Problem to solve
Please rewrite the stretch of data from the line containing "Given: Focus the New Identity Card No field" through the end of the data, renaming "Identity" to "ID" and keeping everything else unchanged. Leave the pictures out of your answer.

Dataset records
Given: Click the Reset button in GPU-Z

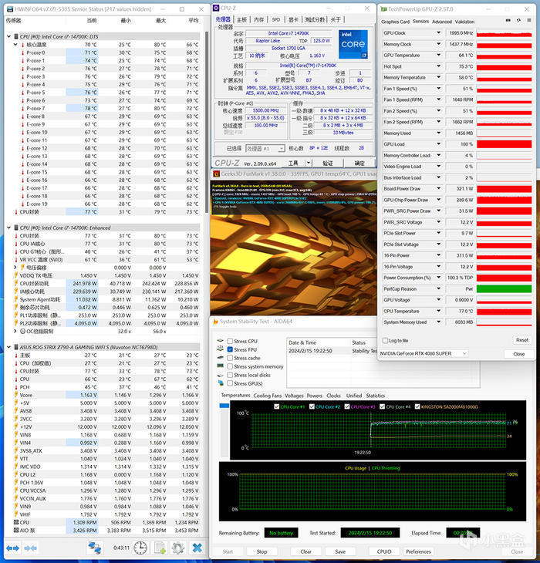Looking at the screenshot, I should 522,340.

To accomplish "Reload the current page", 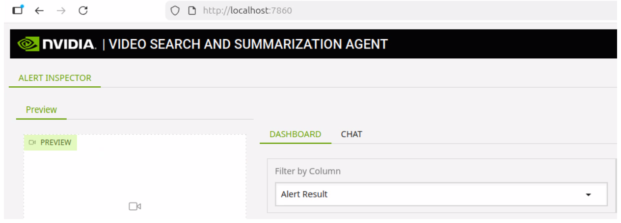I will tap(83, 10).
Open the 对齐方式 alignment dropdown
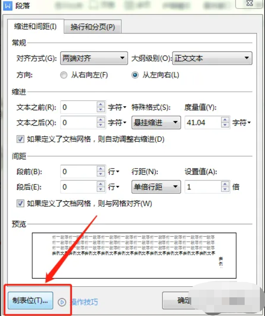 (x=93, y=58)

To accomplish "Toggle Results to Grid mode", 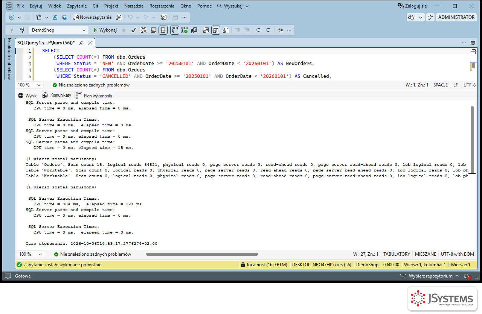I will point(216,30).
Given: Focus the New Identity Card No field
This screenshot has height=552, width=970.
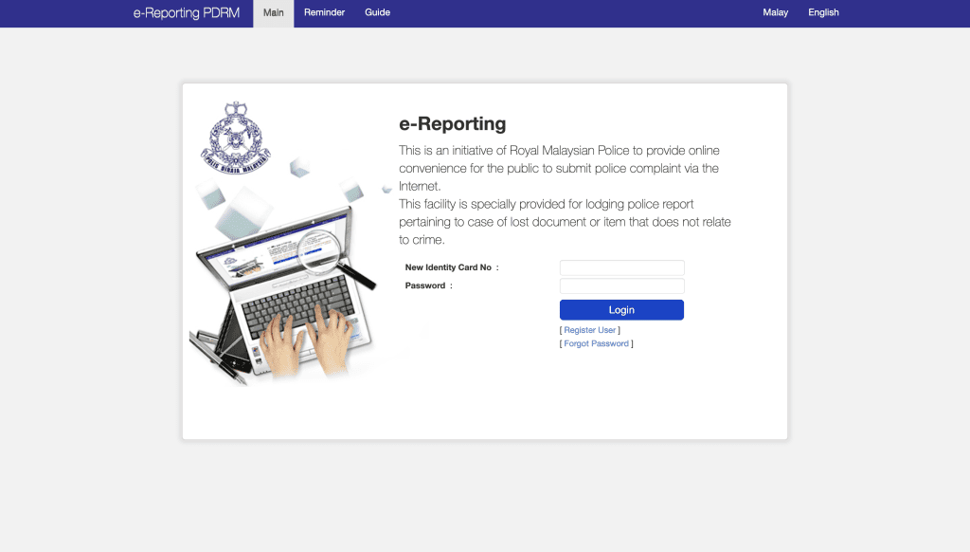Looking at the screenshot, I should (621, 268).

Answer to this problem
Given: Focus the New ID Card No field
This screenshot has height=552, width=970.
Looking at the screenshot, I should (621, 268).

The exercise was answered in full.